In quella sede, si è rilevato – non condivisibilmente ad avviso del Collegio-che, secondo il disposto e la ratio della disposizione citata, non è sufficiente la mera situazione di fisica convivenza odi mera coabitazione per includere toutcourt i redditi del soggetto coabitante o convivente nel coacervo reddituale del soggetto istante perchè possono verificarsi situazioni nelle quali la mera coabitazione non equivale ad effettiva contribuzione del coabitante, situazioni la cui fenomenologia è certamente transitoria (separazioni “in casa” e “di fatto”, che preludono ad ulteriore formalizzazione e sviluppo) e che non autorizzano di certo la presunzione di un incremento reddituale sulla base del solo dato formale della (temporanea) coabitazione in attesa della definitiva separazione.

5. Orbene, nel caso che ci occupa, dal provvedimento impugnato, e da quello di revoca del Tribunale di Rimini del 2018 non si evince se -come afferma il difensore ricorrente- la Z. fosse separata di fatto dal marito e vivesse addirittura in un’altra città.

Tale situazione di fatto deve risultare, in primis, dalla sopra ricordata situazione all’anagrafe comunale. Ma con tutta evidenza ciò non basta, perchè si potrebbe trattare di una situazione formale, non di rado posta in essere da coniugi titolari di più unità immobiliari, a meri fini fiscali.

Ciò che rileva è l’effettiva non convivenza e, pertanto, la circostanza che il coniuge separato di fatto, presso il diverso sito ove afferma di vivere, sia, ad esempio, titolare di utenze per forniture di servizio o beni essenziali quali acqua, energia elettrica, etc..
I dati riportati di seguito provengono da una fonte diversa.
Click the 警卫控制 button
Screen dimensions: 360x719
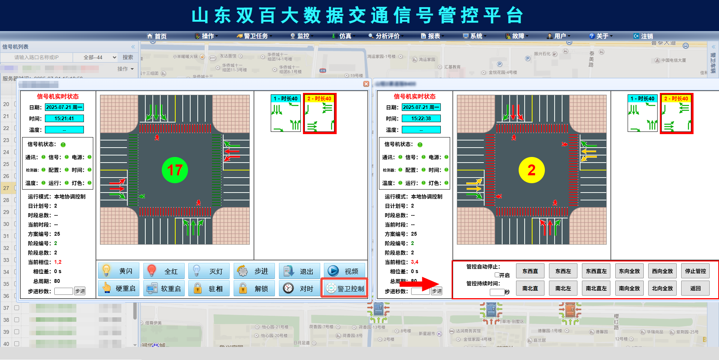coord(345,288)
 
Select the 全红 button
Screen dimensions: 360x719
coord(164,271)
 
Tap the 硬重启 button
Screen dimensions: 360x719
coord(119,288)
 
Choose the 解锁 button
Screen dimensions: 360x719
coord(254,288)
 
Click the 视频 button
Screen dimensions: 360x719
coord(345,271)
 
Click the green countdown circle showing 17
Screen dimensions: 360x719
coord(175,170)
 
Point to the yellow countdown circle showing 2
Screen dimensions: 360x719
coord(531,170)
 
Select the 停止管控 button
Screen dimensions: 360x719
coord(695,271)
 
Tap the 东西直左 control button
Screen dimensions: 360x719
coord(596,271)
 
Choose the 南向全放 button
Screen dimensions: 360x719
coord(629,288)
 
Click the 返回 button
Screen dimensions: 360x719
coord(695,288)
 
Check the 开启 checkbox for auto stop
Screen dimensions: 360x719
coord(497,275)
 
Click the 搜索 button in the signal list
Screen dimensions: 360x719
coord(128,57)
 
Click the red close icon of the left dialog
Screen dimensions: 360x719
coord(366,84)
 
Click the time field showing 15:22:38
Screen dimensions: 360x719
coord(421,119)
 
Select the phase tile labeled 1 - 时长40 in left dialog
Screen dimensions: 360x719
coord(286,113)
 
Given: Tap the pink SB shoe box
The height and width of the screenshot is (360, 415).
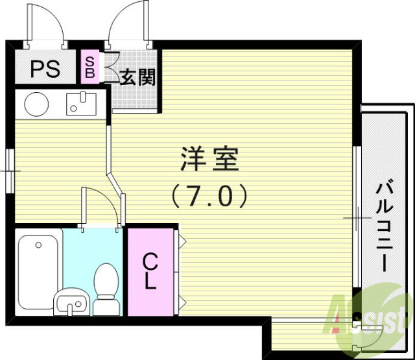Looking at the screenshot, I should [x=89, y=67].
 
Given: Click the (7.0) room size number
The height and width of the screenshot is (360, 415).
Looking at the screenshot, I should [x=209, y=195].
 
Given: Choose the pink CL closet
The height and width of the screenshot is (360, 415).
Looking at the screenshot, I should [x=150, y=272].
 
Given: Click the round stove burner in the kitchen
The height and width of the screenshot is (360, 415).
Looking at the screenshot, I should [x=36, y=103].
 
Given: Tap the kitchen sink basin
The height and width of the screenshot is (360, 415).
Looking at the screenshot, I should [x=82, y=103].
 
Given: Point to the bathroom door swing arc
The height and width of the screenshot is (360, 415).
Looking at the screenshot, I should [x=101, y=204].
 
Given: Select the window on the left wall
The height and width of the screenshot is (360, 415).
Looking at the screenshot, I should [x=10, y=170].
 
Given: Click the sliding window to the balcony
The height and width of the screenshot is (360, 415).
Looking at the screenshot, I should [x=356, y=217].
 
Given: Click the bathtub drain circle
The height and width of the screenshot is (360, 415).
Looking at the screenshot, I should [x=38, y=245].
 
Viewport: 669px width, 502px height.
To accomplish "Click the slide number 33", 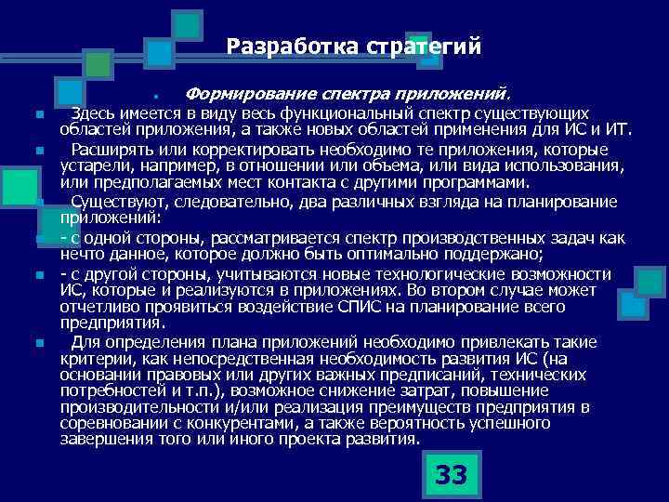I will (x=451, y=475).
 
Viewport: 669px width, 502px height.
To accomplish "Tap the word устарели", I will (x=92, y=165).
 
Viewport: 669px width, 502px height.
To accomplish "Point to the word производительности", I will (x=127, y=407).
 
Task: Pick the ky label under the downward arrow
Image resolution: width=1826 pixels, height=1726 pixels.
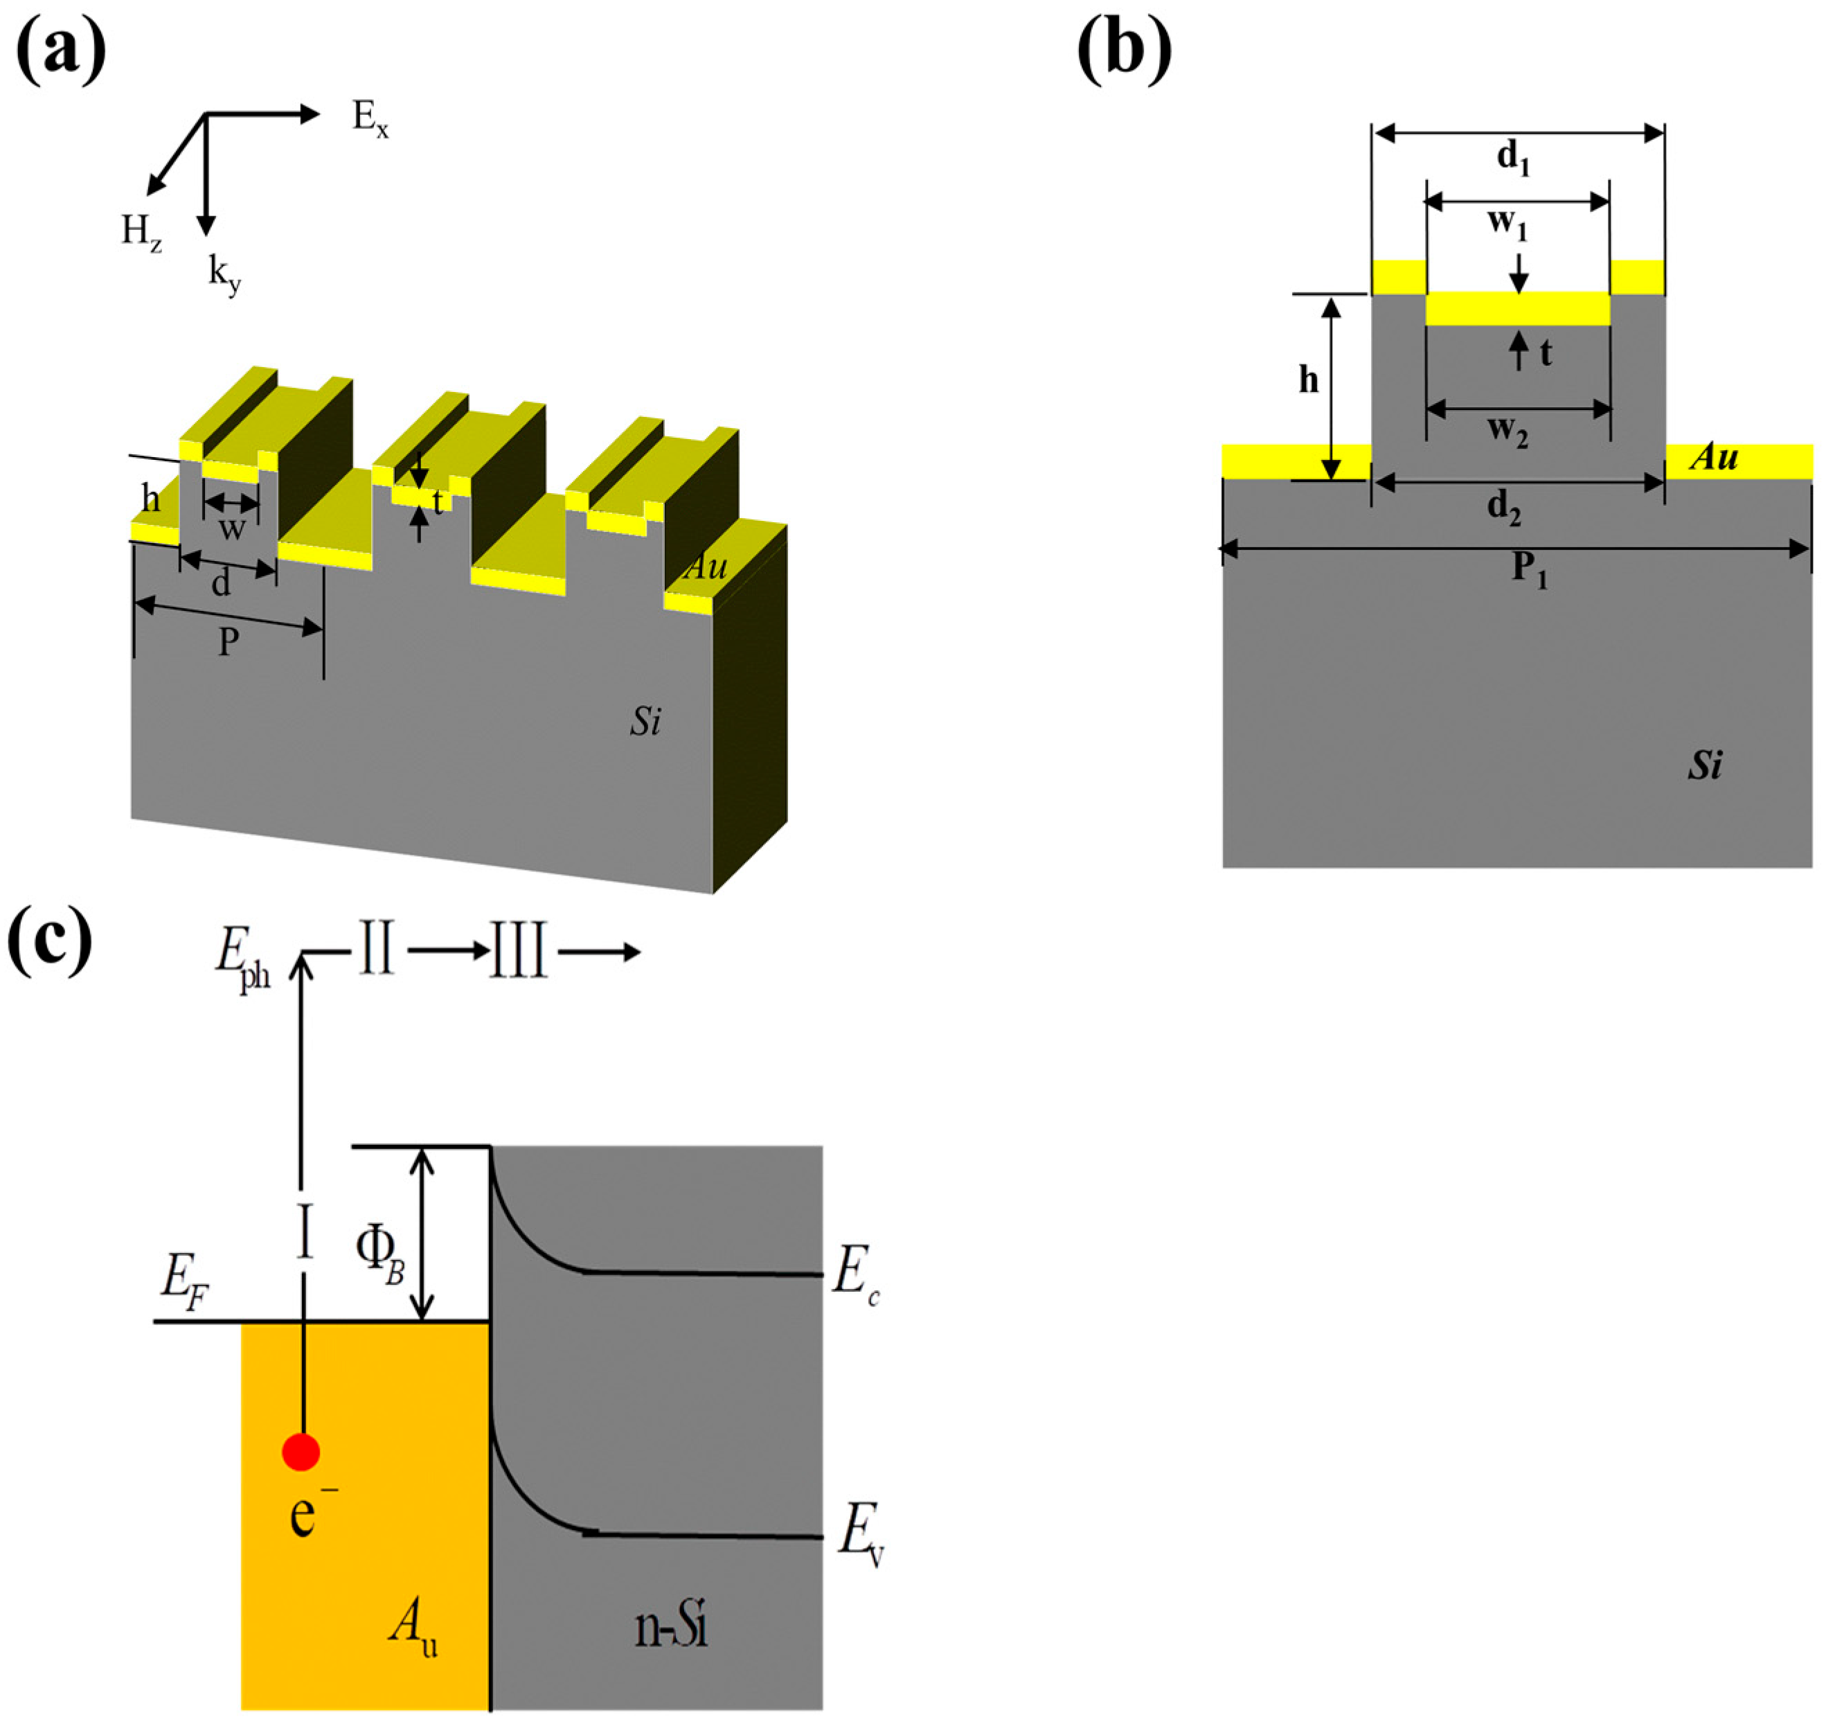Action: pos(224,276)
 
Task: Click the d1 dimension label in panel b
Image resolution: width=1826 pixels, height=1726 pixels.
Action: pos(1513,158)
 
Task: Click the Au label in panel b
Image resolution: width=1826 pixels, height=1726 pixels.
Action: pos(1714,457)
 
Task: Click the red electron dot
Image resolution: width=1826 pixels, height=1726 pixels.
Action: pos(301,1452)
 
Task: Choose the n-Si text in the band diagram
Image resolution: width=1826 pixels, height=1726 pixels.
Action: pos(670,1627)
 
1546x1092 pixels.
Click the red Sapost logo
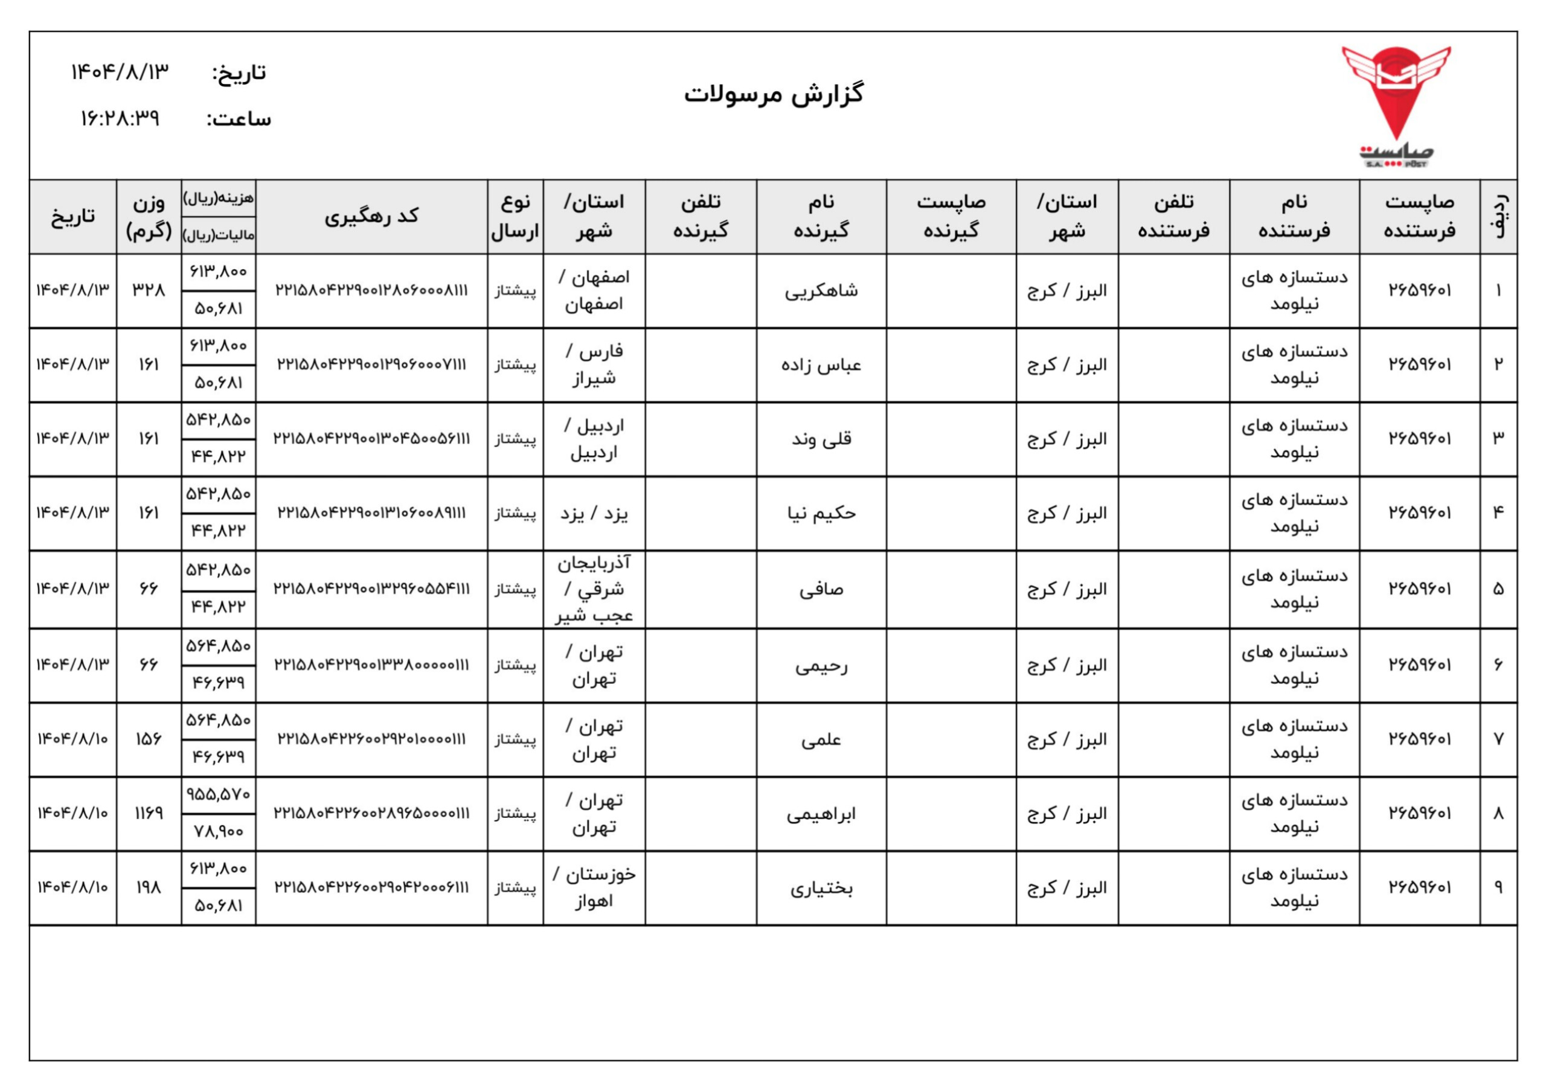1396,101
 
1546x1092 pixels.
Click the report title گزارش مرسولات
774,94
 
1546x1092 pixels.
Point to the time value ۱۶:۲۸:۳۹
120,119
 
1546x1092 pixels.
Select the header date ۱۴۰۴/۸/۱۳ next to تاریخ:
120,72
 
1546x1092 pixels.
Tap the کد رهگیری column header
371,216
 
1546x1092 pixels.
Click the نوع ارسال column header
515,216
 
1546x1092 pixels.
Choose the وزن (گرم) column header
148,216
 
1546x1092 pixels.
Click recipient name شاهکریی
821,291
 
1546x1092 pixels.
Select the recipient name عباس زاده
821,365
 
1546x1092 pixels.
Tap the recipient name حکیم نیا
821,513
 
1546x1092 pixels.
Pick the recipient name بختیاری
821,888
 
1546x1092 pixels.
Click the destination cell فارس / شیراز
594,365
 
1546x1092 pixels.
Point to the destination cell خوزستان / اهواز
594,887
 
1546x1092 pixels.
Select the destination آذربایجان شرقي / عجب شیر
594,589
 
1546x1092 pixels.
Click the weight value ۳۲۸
148,290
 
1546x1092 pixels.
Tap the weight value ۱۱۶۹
148,813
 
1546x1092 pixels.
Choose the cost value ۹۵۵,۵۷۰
218,794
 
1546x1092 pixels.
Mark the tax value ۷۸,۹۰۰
218,831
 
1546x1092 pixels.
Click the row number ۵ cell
1498,589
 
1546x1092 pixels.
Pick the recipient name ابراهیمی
821,814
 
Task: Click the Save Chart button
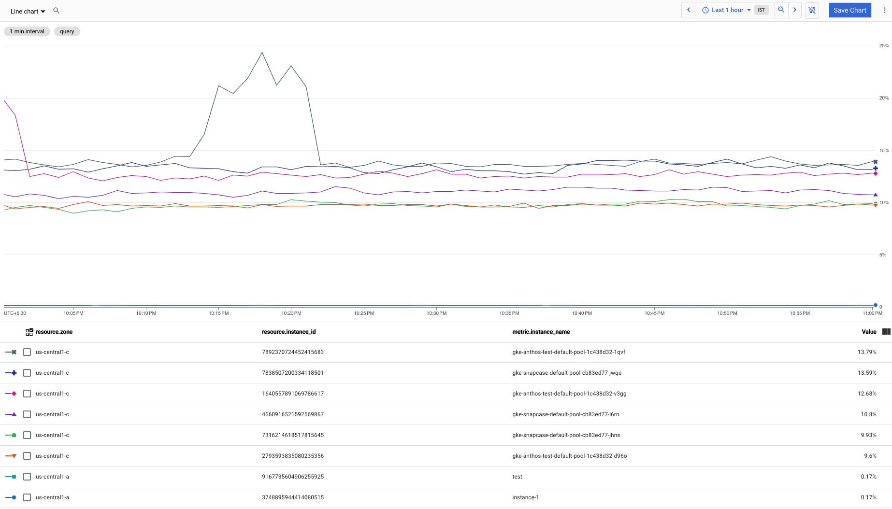pyautogui.click(x=849, y=10)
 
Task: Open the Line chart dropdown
pyautogui.click(x=28, y=11)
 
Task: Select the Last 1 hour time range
pyautogui.click(x=727, y=10)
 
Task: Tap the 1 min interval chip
pyautogui.click(x=27, y=31)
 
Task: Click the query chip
pyautogui.click(x=67, y=31)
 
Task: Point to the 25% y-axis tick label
pyautogui.click(x=883, y=46)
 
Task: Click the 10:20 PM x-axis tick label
pyautogui.click(x=291, y=313)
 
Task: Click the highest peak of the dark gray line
pyautogui.click(x=262, y=53)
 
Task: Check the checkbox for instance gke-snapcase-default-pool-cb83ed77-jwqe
pyautogui.click(x=27, y=373)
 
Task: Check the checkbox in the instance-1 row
pyautogui.click(x=27, y=497)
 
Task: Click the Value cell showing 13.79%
pyautogui.click(x=866, y=352)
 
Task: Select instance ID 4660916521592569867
pyautogui.click(x=293, y=414)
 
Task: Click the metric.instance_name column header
pyautogui.click(x=541, y=332)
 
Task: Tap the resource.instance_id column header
pyautogui.click(x=288, y=332)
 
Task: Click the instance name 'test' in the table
pyautogui.click(x=517, y=477)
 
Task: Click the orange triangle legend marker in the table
pyautogui.click(x=14, y=456)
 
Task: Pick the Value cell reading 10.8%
pyautogui.click(x=868, y=414)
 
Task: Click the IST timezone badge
pyautogui.click(x=761, y=10)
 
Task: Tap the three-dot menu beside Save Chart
pyautogui.click(x=884, y=10)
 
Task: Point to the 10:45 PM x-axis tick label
pyautogui.click(x=654, y=313)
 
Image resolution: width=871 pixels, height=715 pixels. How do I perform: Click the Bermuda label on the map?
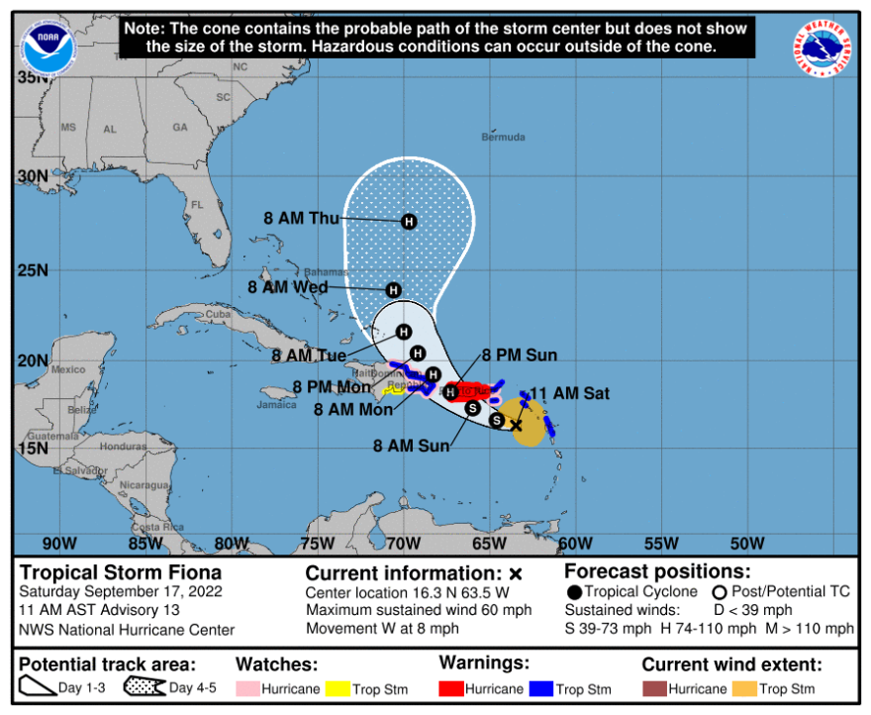click(503, 137)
Ciò dovrà essere verificato dal giudice del rinvio, previe le necessarie produzioni delle parti, viceversa operando la presunzione di coabitazione tra coniugi non legalmente separati. Corroborata, peraltro, dalla circostanza che è emersa dagli accertamenti fiscali che l’odierna ricorrente fosse fiscalmente a carico del marito. Ed essendo stata nel qual caso legittimamente revocata l’ammissione al patrocinio a spese dello Stato.

P.Q.M.

Annulla il provvedimento impugnato e rinvia per nuovo esame residente del Tribunale di Rimini.
Conclusione

Così deciso in Roma, il 22 settembre 2021.